The number indicates the rise in cases from the previous day’s health department report. The health department reported a total case number of 7,928 on Sunday and a total case of 8,236 on Monday. That’s an increase of 308. The department updates that number daily when cases are first reported, no matter when they occurred.
who is making the Covid tests and how can that supply be increased? We can’t ease up on social distancing until we have better data. I have yet to hear capacity for making tests and how this number can be increased to meet Indiana’s testing needs.

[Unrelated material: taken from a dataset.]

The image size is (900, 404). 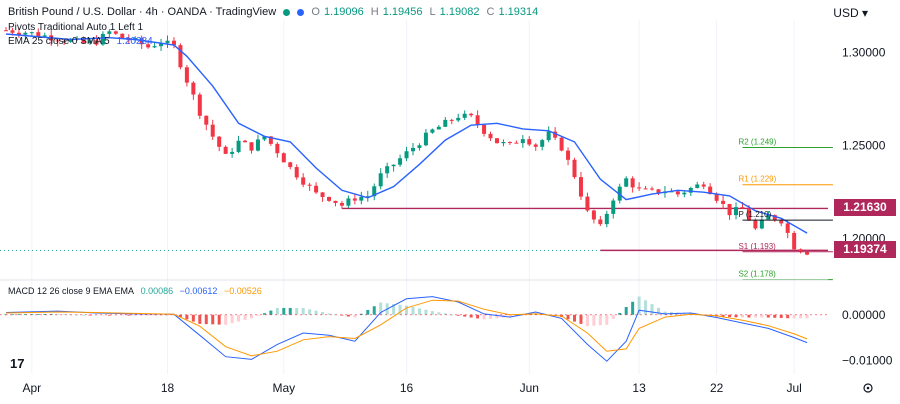 What do you see at coordinates (72, 291) in the screenshot?
I see `macd-label: MACD 12 26 close 9 EMA EMA` at bounding box center [72, 291].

I thnk there are several SARS-CoV-2/Covid-19 test manufacturers. As far as increasing the supply, that appears to be suppressed. Something I pointed out elsewhere on IBJ.com is someone in particular knows one important rule: there will never be more positive cases of the disease than there are analyzed tests…and for a test to be analyzed, it must also first be administered. If the person with the ability to affect both of those cases (administered, analyzed) has no concern WRT how big those numbers are, then tests would be administered left & right, if nothing else, to get a grasp on just how many people have the disease. Is he/she concerned about the number of positive cases? The total cost of the tests? Perhaps they have no interest in the number of active cases but rather, how many people were exposed to the disease and/or contracted it after the fact?